Provided data:
▼

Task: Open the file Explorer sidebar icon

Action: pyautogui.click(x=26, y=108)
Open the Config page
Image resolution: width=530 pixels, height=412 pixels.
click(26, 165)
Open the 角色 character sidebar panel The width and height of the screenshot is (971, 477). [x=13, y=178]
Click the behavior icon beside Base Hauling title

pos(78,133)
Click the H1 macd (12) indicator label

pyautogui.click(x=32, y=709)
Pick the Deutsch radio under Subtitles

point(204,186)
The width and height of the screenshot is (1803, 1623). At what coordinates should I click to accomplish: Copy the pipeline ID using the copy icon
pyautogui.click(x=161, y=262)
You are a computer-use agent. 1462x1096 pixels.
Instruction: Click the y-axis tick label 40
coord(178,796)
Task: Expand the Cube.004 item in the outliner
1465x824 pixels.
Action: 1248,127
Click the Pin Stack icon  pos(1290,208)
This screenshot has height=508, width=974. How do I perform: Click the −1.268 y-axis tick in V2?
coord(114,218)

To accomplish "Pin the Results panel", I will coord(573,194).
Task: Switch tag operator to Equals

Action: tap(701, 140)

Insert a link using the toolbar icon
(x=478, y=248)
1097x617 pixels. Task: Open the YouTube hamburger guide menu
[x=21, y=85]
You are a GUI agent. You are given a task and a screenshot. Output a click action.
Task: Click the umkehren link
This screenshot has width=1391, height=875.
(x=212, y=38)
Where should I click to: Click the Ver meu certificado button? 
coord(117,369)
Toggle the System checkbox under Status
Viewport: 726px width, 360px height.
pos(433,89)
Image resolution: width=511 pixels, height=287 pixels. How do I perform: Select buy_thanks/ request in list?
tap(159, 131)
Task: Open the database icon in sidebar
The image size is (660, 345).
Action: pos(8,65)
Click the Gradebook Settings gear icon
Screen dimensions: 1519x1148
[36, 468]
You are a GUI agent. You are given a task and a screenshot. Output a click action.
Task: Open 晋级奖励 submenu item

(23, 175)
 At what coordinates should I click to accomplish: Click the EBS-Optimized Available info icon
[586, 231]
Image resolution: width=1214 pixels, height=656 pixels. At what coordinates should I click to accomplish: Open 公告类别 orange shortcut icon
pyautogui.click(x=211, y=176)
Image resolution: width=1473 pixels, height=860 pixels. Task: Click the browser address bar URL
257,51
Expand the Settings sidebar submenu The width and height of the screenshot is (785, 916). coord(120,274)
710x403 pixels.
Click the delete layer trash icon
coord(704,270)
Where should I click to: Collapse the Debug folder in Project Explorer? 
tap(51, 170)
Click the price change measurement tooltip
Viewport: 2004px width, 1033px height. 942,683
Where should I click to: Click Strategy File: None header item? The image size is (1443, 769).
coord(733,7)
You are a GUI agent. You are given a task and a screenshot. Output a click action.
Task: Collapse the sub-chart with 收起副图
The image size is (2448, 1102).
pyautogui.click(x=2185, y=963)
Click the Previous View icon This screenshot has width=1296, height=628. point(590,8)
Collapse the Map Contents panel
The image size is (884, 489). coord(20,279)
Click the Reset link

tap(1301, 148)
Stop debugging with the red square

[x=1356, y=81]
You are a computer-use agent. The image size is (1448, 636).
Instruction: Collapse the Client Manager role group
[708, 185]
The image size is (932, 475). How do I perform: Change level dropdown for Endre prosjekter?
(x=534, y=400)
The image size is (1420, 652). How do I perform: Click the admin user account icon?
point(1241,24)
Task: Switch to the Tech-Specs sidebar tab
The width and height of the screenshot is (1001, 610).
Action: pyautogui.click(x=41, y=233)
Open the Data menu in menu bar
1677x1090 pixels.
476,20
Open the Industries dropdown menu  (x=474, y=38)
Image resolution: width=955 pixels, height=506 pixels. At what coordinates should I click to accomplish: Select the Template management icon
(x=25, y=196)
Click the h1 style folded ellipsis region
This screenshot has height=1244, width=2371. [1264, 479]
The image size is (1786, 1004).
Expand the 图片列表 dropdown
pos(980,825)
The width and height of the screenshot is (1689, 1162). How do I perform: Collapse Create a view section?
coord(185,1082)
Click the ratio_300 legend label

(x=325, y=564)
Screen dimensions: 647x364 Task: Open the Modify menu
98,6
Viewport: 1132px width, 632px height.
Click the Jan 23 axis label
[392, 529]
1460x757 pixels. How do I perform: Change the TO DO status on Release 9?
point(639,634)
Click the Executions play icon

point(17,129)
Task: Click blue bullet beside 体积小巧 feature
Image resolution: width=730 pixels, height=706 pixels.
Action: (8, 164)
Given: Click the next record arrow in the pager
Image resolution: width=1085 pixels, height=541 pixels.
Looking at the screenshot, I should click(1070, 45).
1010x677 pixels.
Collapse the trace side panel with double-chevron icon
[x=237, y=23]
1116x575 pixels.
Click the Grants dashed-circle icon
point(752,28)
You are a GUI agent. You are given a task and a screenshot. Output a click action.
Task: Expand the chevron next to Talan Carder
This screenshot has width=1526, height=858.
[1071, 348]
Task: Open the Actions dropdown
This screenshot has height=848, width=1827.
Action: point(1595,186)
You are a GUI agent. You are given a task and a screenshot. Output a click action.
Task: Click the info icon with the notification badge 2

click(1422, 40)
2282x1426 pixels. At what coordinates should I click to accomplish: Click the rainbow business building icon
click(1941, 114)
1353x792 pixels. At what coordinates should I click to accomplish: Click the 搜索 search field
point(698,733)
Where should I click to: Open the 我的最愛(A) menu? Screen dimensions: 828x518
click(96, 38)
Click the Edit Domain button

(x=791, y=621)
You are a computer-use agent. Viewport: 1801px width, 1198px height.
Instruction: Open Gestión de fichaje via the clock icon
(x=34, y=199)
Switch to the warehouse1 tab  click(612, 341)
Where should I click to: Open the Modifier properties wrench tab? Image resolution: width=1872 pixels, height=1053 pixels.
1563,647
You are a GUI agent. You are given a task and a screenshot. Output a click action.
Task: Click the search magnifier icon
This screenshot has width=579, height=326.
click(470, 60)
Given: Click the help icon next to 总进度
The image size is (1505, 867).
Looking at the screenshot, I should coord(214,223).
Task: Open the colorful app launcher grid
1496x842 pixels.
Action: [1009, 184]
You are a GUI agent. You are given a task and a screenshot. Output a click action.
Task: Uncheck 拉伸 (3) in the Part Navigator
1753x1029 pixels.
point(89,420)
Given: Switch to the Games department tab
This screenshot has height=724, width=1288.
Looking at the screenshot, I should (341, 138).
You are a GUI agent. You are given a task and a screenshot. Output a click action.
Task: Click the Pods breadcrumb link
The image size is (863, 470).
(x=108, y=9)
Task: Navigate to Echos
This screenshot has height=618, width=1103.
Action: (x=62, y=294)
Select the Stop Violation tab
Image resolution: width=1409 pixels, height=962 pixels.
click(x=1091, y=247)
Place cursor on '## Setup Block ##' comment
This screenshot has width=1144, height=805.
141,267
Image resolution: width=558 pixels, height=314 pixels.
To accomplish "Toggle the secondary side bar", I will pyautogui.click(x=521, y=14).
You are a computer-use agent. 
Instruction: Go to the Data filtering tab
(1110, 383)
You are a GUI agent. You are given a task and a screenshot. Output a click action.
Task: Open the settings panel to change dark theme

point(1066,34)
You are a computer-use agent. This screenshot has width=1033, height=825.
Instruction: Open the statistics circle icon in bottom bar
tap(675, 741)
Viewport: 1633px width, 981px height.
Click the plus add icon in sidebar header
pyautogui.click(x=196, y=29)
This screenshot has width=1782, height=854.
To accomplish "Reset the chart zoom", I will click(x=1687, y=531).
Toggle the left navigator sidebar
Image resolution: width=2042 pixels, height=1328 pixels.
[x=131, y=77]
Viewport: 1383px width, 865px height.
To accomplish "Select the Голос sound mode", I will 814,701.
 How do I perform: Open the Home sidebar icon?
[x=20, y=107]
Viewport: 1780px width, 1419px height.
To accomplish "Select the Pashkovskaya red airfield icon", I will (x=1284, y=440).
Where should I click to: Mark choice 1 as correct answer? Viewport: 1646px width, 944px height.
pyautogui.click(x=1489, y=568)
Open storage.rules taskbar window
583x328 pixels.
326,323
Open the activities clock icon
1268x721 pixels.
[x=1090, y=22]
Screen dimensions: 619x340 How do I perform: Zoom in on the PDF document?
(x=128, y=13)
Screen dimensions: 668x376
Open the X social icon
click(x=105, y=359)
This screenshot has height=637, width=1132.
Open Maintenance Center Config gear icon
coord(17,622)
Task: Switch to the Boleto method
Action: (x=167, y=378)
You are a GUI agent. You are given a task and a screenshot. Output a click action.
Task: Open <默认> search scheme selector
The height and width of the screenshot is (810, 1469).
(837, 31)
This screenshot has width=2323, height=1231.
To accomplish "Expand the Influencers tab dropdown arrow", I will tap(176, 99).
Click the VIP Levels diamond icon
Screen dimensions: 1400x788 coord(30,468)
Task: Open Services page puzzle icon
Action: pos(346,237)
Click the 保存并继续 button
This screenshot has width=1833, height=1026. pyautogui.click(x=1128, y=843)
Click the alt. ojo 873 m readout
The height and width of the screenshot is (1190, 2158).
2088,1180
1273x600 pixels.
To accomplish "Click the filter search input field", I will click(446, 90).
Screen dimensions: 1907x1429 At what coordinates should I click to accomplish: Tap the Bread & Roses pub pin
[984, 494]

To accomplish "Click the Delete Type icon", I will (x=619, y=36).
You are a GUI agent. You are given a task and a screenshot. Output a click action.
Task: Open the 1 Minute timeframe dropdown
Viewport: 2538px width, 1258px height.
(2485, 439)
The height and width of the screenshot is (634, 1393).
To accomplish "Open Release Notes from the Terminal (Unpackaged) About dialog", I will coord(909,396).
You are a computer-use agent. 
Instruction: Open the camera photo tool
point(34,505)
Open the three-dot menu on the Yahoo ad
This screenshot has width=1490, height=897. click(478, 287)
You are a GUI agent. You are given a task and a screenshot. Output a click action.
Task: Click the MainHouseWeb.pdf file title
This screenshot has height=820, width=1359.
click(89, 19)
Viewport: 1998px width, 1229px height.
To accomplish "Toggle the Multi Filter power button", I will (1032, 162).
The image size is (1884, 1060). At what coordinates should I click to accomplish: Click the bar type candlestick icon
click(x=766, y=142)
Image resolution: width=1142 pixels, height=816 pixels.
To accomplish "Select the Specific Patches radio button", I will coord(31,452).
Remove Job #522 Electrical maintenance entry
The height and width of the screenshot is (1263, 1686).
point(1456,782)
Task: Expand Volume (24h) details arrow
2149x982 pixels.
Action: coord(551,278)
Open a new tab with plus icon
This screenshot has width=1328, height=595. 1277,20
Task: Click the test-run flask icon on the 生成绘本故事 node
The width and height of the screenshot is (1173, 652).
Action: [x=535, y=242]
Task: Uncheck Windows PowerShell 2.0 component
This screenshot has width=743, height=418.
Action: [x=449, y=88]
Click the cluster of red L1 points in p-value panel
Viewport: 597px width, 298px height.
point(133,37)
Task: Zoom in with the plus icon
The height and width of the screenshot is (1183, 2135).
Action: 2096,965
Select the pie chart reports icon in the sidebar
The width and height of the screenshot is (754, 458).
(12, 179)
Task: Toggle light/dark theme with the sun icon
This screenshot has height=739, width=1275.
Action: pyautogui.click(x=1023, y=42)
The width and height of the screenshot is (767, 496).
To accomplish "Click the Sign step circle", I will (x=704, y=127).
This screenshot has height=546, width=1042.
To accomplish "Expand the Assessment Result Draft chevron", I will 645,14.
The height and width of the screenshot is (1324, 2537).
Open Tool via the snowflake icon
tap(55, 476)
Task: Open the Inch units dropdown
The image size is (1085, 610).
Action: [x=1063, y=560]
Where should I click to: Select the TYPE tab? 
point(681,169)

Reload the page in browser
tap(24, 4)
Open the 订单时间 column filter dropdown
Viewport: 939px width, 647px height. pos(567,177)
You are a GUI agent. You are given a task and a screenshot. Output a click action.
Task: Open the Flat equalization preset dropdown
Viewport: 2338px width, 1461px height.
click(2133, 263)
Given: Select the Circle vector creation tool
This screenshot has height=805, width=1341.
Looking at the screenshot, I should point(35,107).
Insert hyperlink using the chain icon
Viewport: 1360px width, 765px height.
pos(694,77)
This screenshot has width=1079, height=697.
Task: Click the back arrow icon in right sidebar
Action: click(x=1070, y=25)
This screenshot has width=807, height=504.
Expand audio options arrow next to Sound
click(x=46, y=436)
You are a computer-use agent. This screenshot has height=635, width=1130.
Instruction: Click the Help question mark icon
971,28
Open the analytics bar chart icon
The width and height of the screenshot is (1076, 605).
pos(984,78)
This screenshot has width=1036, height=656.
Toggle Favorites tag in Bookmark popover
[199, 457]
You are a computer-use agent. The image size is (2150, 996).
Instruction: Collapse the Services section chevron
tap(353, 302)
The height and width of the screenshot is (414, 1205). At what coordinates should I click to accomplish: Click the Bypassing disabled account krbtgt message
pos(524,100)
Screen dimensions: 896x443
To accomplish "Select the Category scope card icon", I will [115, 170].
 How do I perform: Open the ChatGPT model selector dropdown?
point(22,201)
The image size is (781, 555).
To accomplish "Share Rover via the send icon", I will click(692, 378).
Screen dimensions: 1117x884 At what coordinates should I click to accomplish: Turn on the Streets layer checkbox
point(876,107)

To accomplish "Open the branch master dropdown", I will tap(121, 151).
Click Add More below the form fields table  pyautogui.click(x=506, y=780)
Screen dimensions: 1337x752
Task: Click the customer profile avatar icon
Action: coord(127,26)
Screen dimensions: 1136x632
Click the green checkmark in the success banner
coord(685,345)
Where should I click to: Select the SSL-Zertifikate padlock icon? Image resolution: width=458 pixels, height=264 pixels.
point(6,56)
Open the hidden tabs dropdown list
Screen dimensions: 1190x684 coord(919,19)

▲

What to work on:
Reproduce, please, the lines of the material from its first line down to the line containing "Task: Expand the Cube.004", keeping both ends and nothing beyond them.

Task solution:
Task: Open the file Explorer sidebar icon

Action: pyautogui.click(x=26, y=108)
Open the Config page
Image resolution: width=530 pixels, height=412 pixels.
click(26, 165)
Open the 角色 character sidebar panel The width and height of the screenshot is (971, 477). [x=13, y=178]
Click the behavior icon beside Base Hauling title

pos(78,133)
Click the H1 macd (12) indicator label

pyautogui.click(x=32, y=709)
Pick the Deutsch radio under Subtitles

point(204,186)
The width and height of the screenshot is (1803, 1623). At what coordinates should I click to accomplish: Copy the pipeline ID using the copy icon
pyautogui.click(x=161, y=262)
You are a computer-use agent. 1462x1096 pixels.
Instruction: Click the y-axis tick label 40
coord(178,796)
Task: Expand the Cube.004 item in the outliner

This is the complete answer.